We also have a lot of evidence of people syncretizing Jesus with other gods. Dennis MacDonald and Courtney Friesen in particular, but also others, have gone on record saying that the Gospel of John takes a whole lot of inspiration from the Dionysus cults. Guess who was miraculously producing wine a long time before it was cool. Here's Pausanias (6.26.1-2, trans. Jones and Ormerod, from the Perseus Project):
The place where they hold the festival they name the Thyia is about eight stades from the city. Three pots are brought into the building by the priests and set down empty in the presence of the citizens and of any strangers who may chance to be in the country. The doors of the building are sealed by the priests themselves and by any others who may be so inclined. On the morrow they are allowed to examine the seals, and on going into the building they find the pots filled with wine.
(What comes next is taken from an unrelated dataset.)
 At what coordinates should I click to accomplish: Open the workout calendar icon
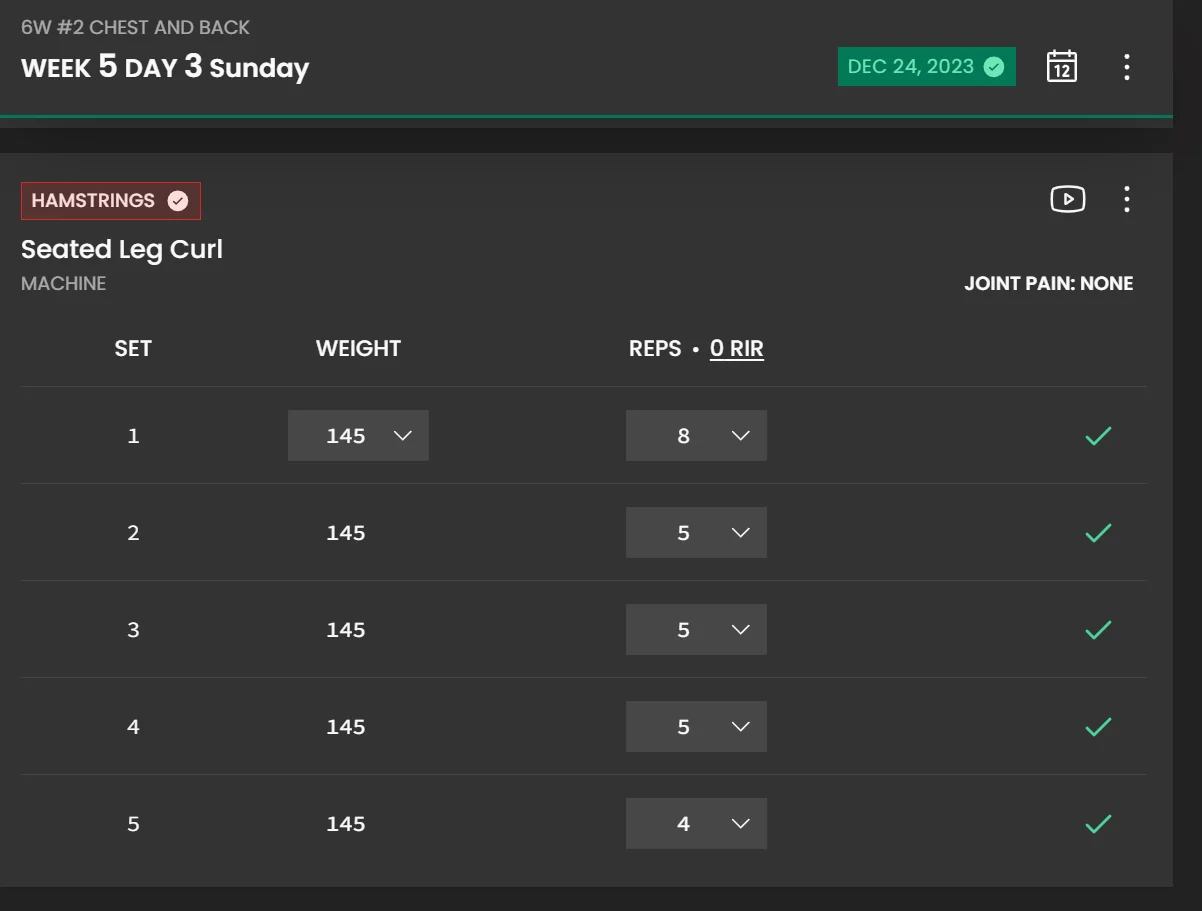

Art depicting Jesus with the iconography of Hermes, Helios, or Apollo is also common. Here is a mosaic of Christ that uses the iconography of Sol Invictus. In fact, sometimes the only way to determine that it's Jesus being represented is the fact that the art was found in a church or a Christian tomb or something, but that in itself involves a lot of assumptions. By the time you get to late antiquity Jesus is so popular and embedded that sometimes the direction of syncretization isn't entirely clear--Julian's Aesclepius is probably the result of a whole lot of back and forth between Aesclepius and Jesus over the centuries. These kinds of things are usually labeled "competition" in the modern literature, but it's also possible to recognize that Greco-Roman culture had a particular vocabulary for talking about and depicting gods, and it would be natural for people who understand Jesus as a god to bring him into that vocabulary without necessarily intending to displace the traditional gods (Julian is not an example of that, manifestly, but other instances could be).
Finally, there are a lot of magical texts, especially in the 3rd century and later, that use Christian and Jewish language, names, etc., side-by-side with traditional Greco-Roman personalities and ideas. The usual way I see this talked about in the secondary literature is "pagans" who recognize the power of the Jewish god and Jesus for magical purposes, but if you warp that lens just a tiny bit you get people who have incorporated the worship of Jesus and the Jewish god without exclusivity, just like they incorporated the worship of Isis, Mithras, and the Syrian mother in the centuries before.